||An old house built in the 1900s, with high ceilings and large base boards is where Karen Rummell, OD, set up her Toronto-based practice in 1982. Nestled in the heart of a neighborhood called “The Beaches,” the practice attracts “an eccentric group of residents who are interested in doing shopping in the area,” says Dr. Rummell. |
| By 1998, the practice was booming, but the house needed something more. Dr. Rummell built an extension to create a larger dispensary. |
With more room to work with, something had to be done with the displays to make the modern addition part of the home. “Our displays were old fashioned and not very nice,” says Dr. Rummell. “I tried for years to think of something funky to do with the displays, even before the addition. I was resisting like crazy having to call upon one of the design people for the displays.”
But, Concord, Ontario-based Modular Design rose to the challenge of creating a retailing environment to sell upscale, trendy frame styles in this old, well-established community.

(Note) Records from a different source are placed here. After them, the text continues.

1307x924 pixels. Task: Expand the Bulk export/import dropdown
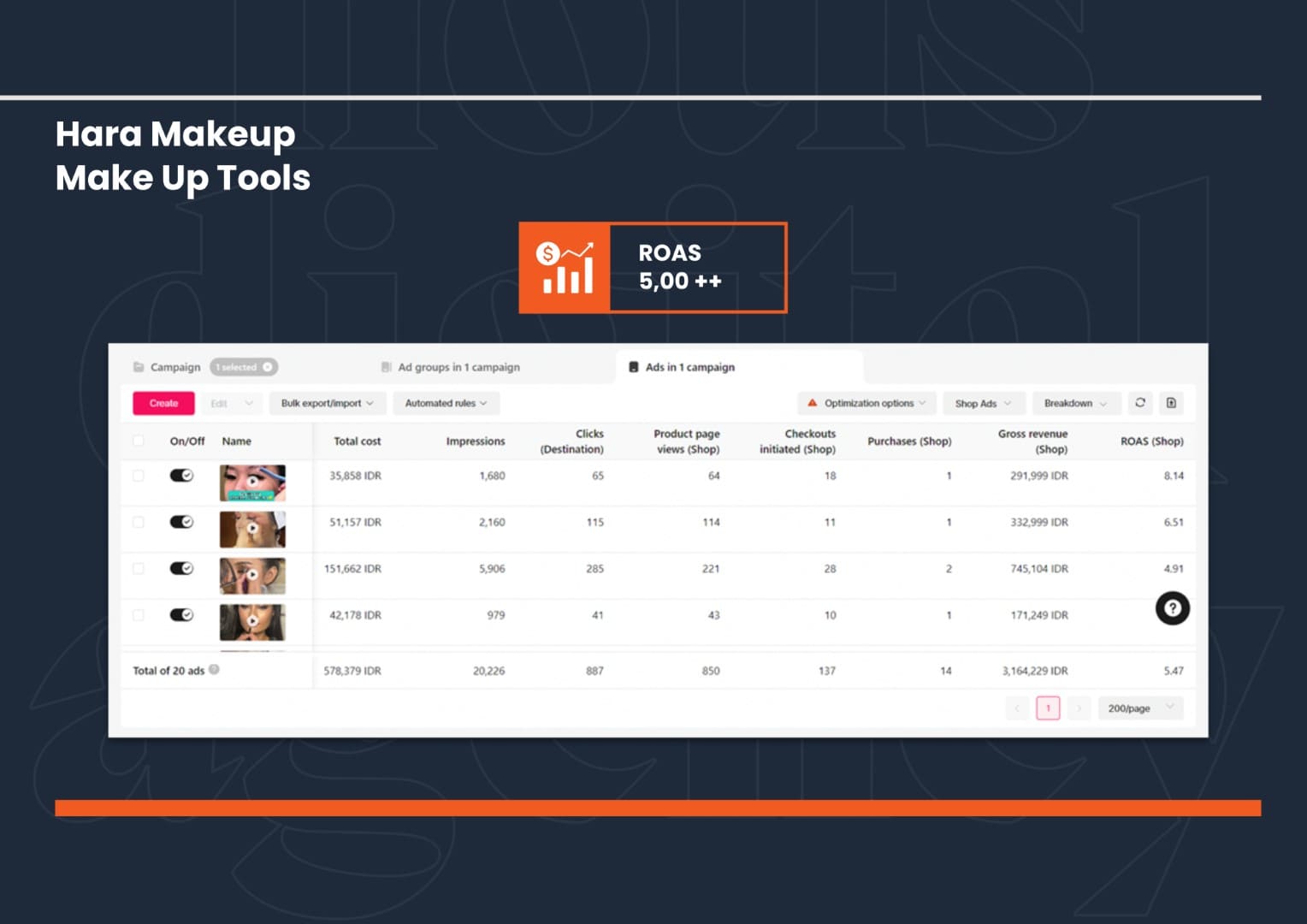(327, 403)
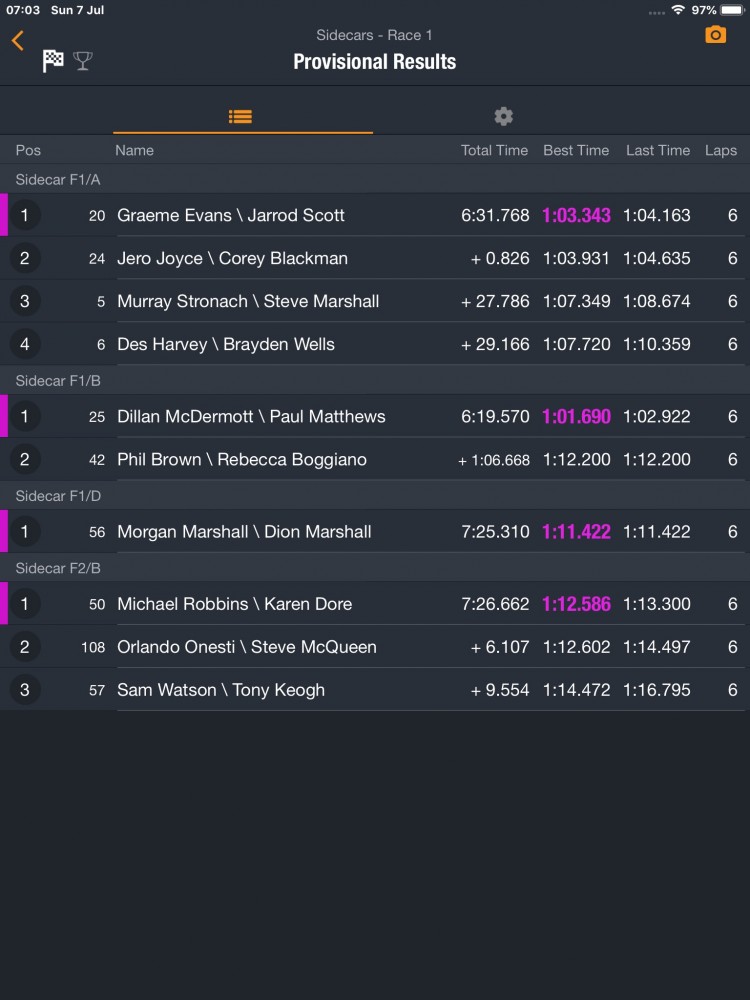This screenshot has height=1000, width=750.
Task: Tap position badge for Sam Watson
Action: [25, 690]
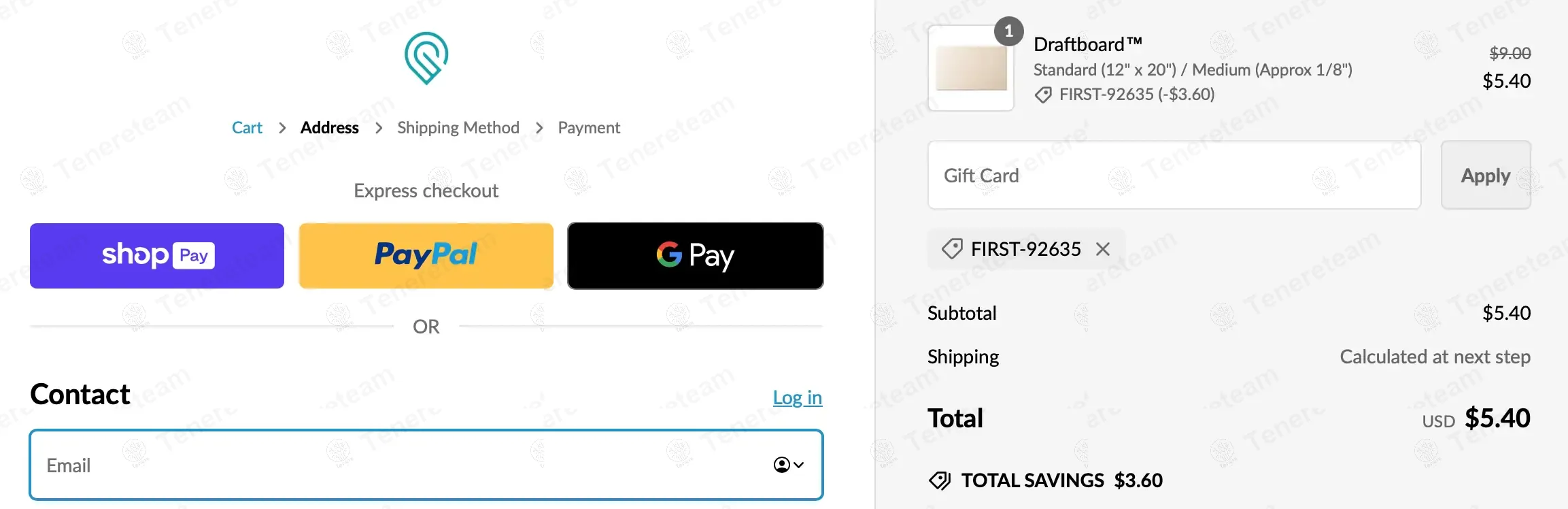
Task: Go back to Cart breadcrumb
Action: coord(247,128)
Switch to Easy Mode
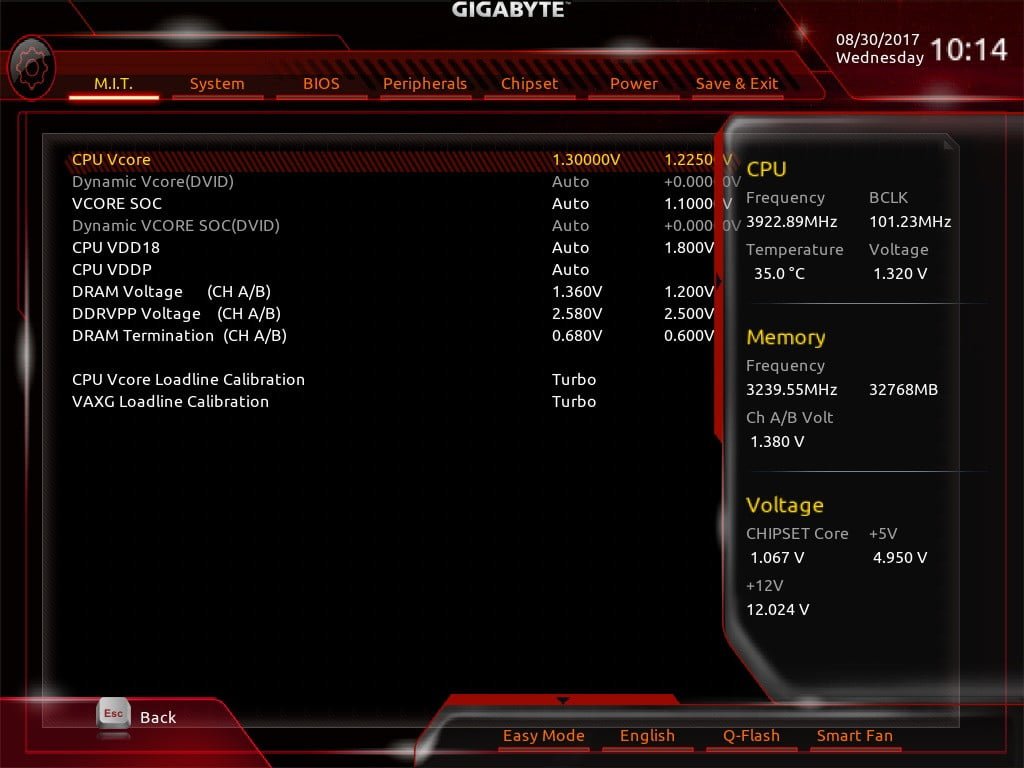The height and width of the screenshot is (768, 1024). point(543,736)
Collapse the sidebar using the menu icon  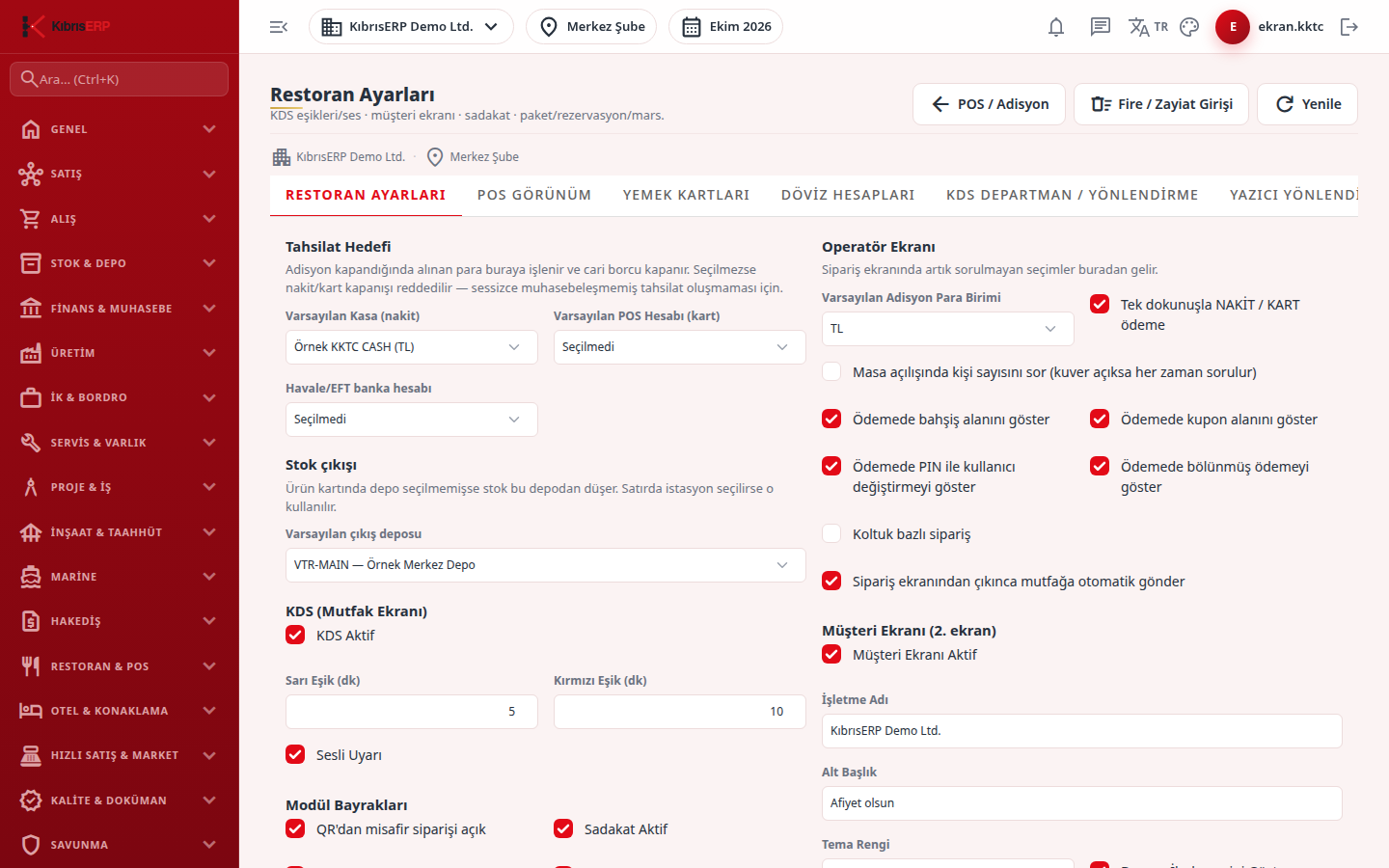279,27
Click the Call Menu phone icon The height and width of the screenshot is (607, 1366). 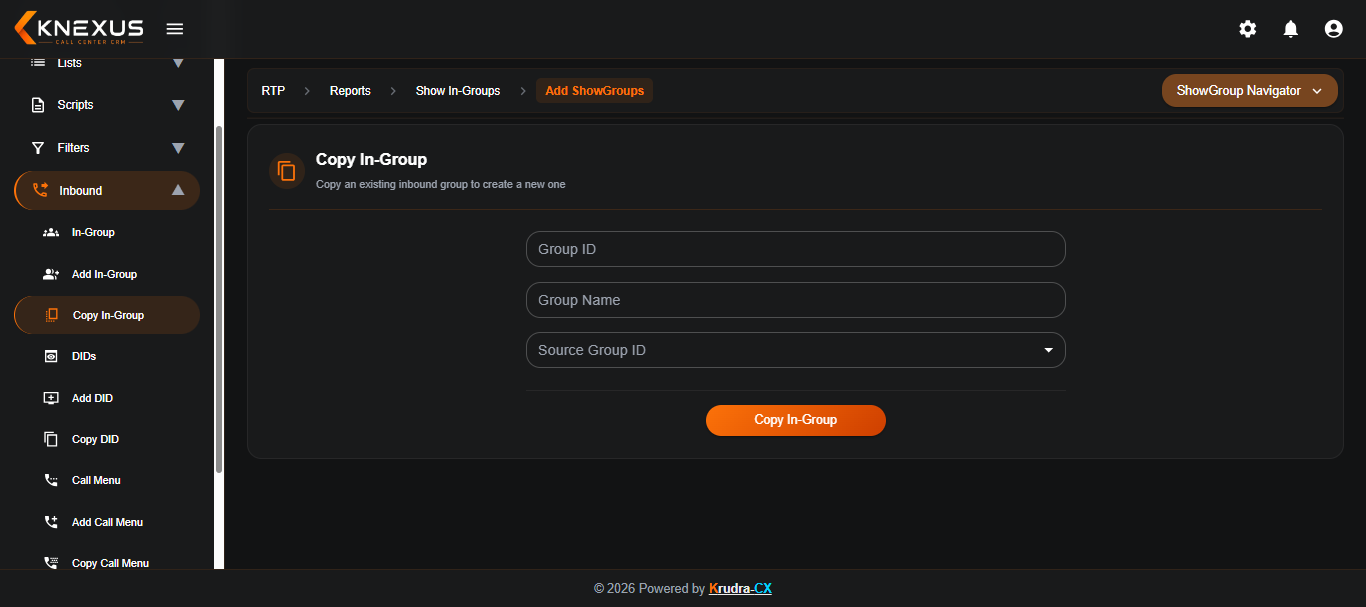51,480
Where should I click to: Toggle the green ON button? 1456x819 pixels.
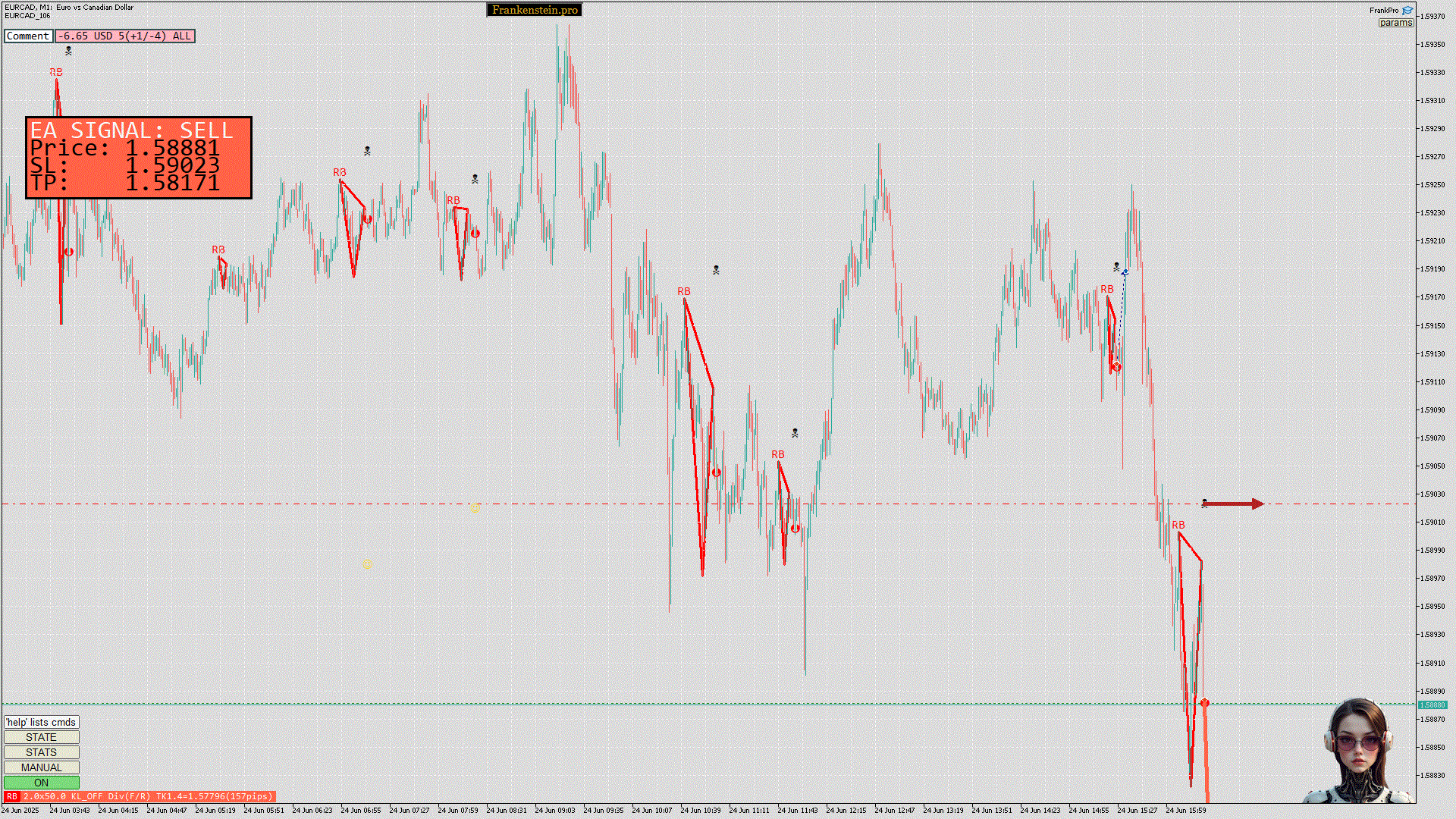pos(41,783)
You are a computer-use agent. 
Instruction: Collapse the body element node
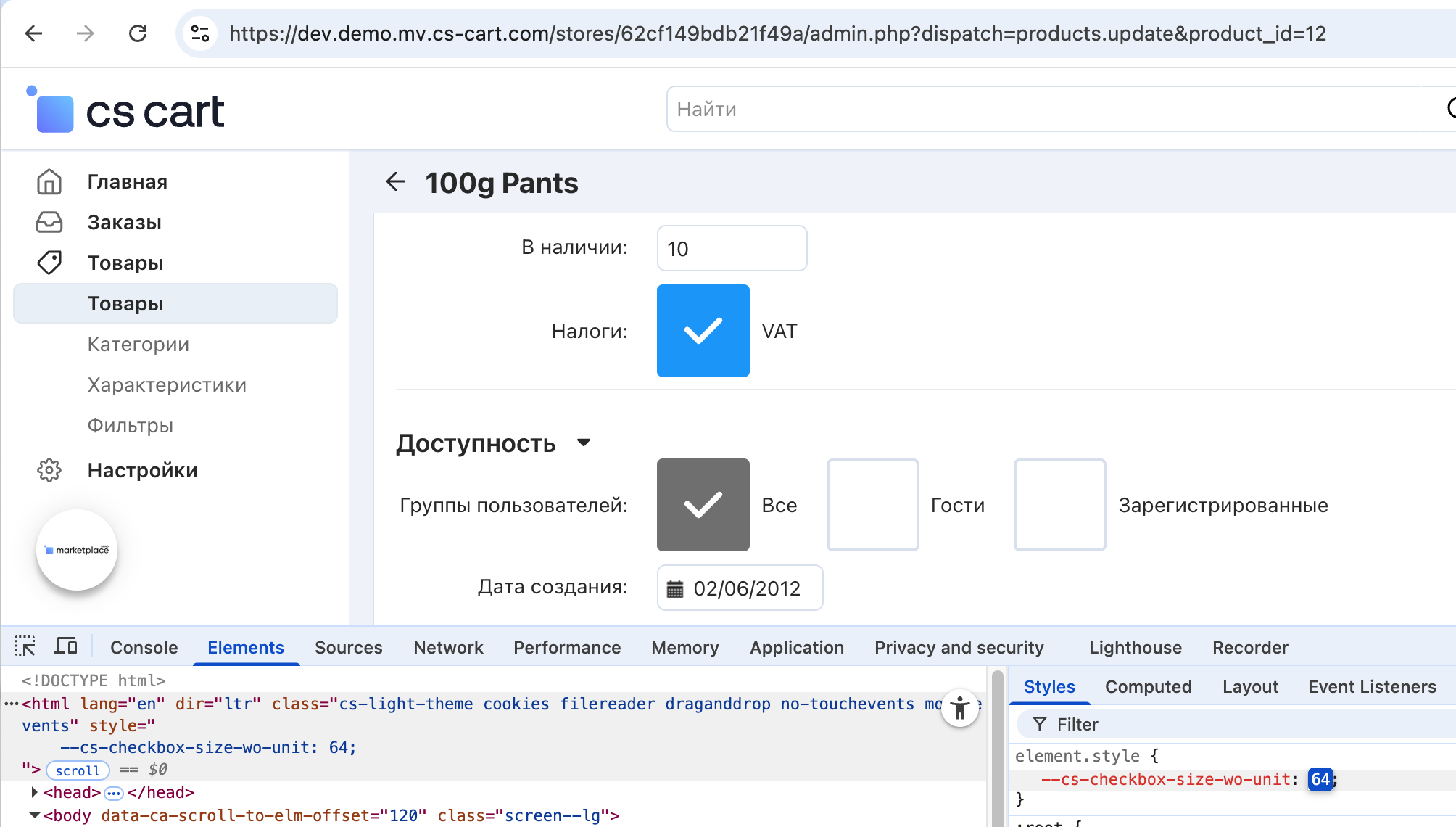[34, 815]

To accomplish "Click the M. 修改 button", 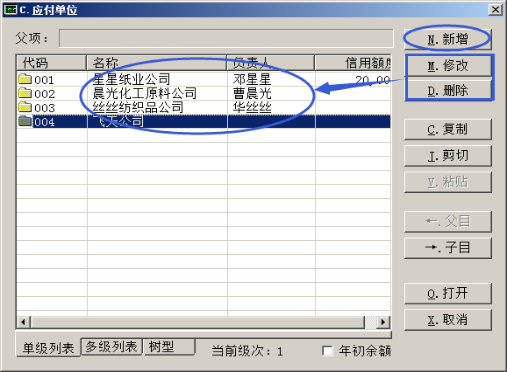I will click(x=448, y=66).
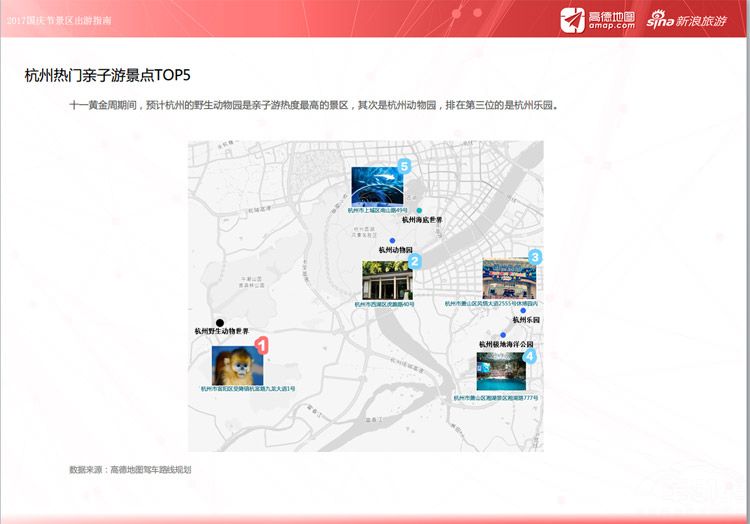Click the rank 3 badge
The image size is (750, 524).
(535, 257)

Taking inspiration from a large gilded mirror hanging in the dispensary, Modular Design chose gilded picture frames to use around its display panels to create an art gallery effect in the dispensary sure to keep the interest of the artsy, creative clientele. The actual display panels are individual frame boards that allow for easy movement of the frames and have the ability to change the number of frames displayed without looking barren or overcrowded. “The displays work well, are easy to use and versatile,” notes Dr. Rummell. “With Modular’s displays, you don’t have to display too many frames for it to look good, but you can if you need to.”